Однако я был бы рад, если бы он предпочел Пьерри,
где также имеется два-три десятка жилищ: в одном из них
стоит двадцать кроватей. У меня самого довольно места,
чтобы принять на ночлег две сотни людей,
поместить в конюшнях тридцать-сорок лошадей и разбить
палатки в пределах крепостной стены.
Но пусть кто-нибудь другой, более смышленый и менее
заинтересованный, чем я, взвесит преимуществ
обеих возможностей и сделает верный выбор.

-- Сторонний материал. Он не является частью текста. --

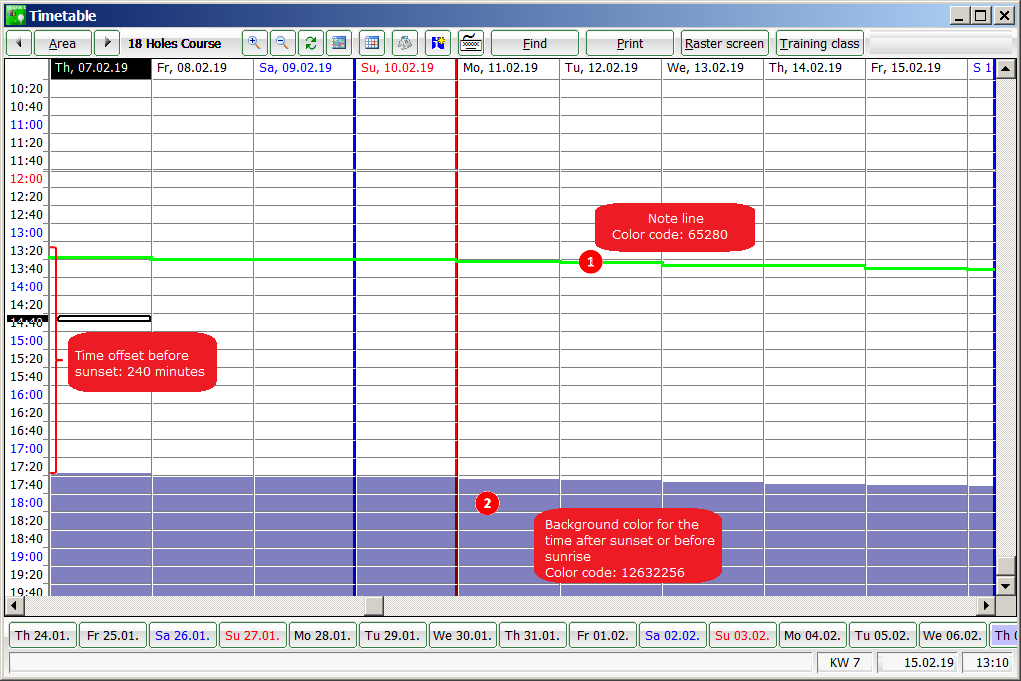Click the keyboard icon in toolbar

pyautogui.click(x=471, y=43)
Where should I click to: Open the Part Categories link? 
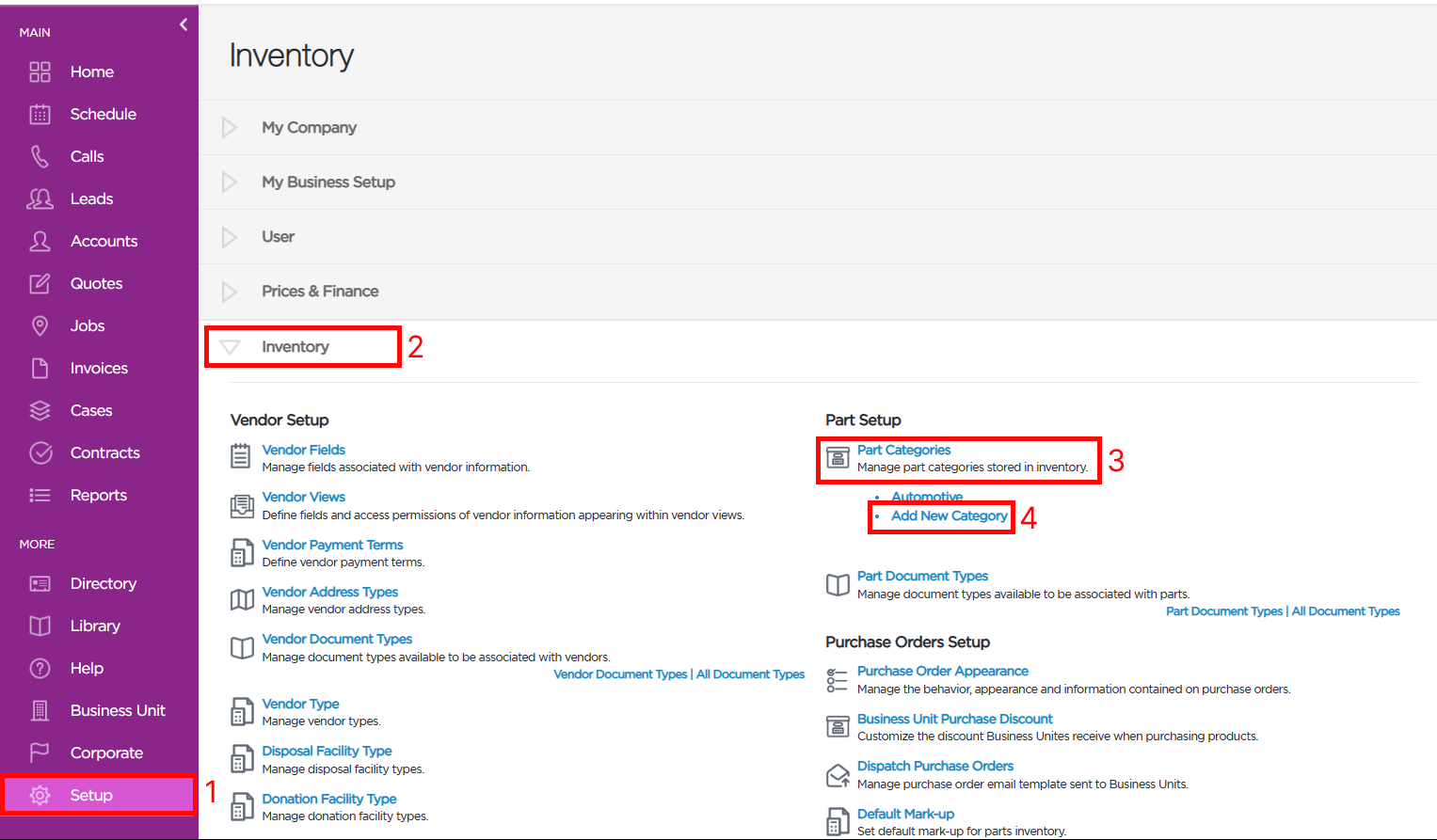tap(903, 450)
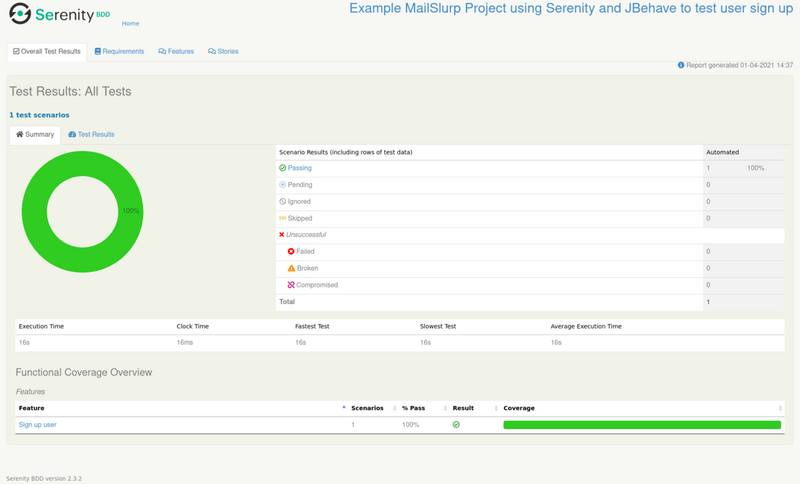Open the Sign up user feature link
The height and width of the screenshot is (484, 800).
click(38, 425)
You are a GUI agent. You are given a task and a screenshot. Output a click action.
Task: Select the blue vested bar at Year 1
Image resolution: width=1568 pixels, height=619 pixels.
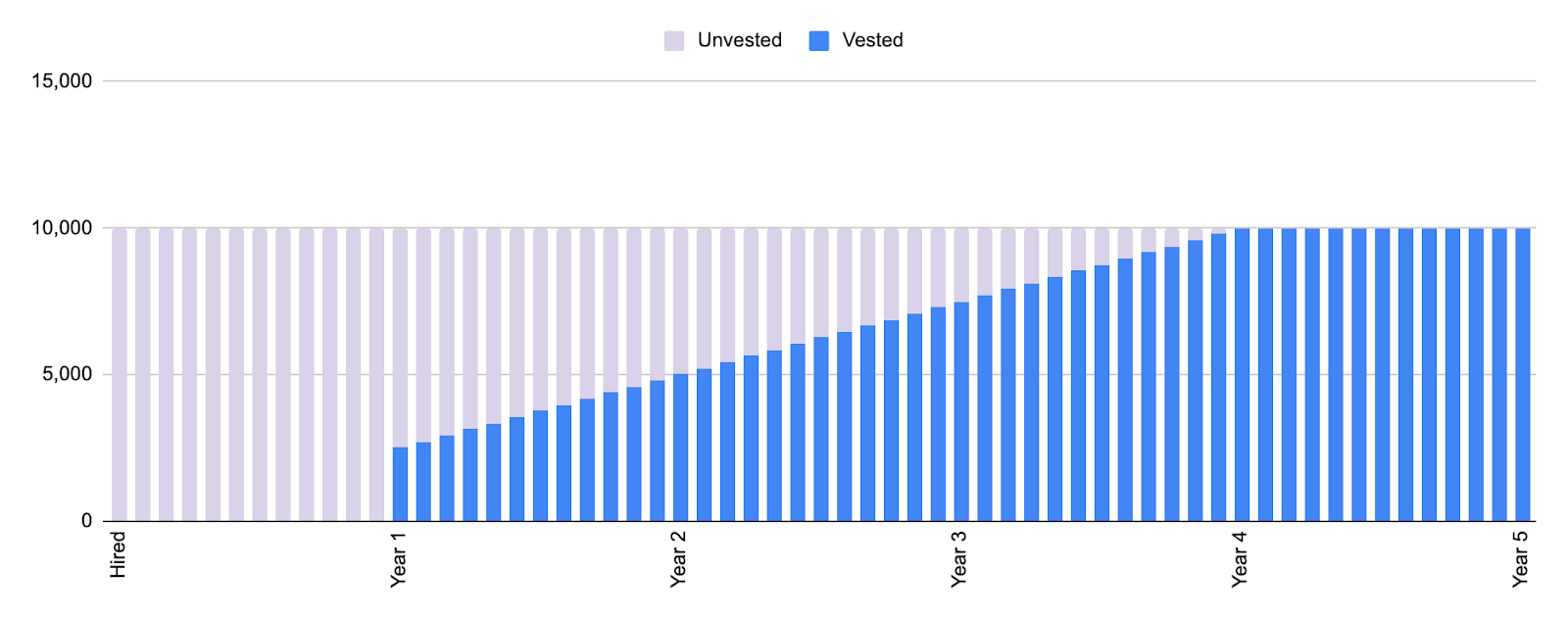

Почему так случилось, что политические пристрастия помешали оценить запечатленную в этом отрывке трогательную самоотверженность почти восьмидесятилетнего старика, почитающего себя слишком заинтересованным
в том, чтобы предложить законному королю жизнь своей семьи, гостеприимство в своем доме, имение для поля битвы? Отчего подобный «заговор» не сочли одною из иллюзий, порожденных ослабевшим старческим умом?! Письмо, написанное Казотом своему тестю, господину Руаньяну, в ту пору секретарю Совета Мартиники, с призывом организовать сопротивление шести тысячам республиканцев, посланным на захват колонии, воскрешает память о доблестном мужестве, с которым он в молодости дал отпор англичанам: писатель перечисляет все необходимые меры обороны, пункты, требующие укрепления, провиант и боеприпасы — словом, всё, что подсказывал ему былой опыт борьбы с морскими захватчиками. Вполне естественно, что подобное послание было сочтено преступным. Прискорбно только, что его не сопоставили с другим документом, датированным тем же годом: он ясно доказал бы, что планам несчастного старика следует придавать не больше значения, чем его снам.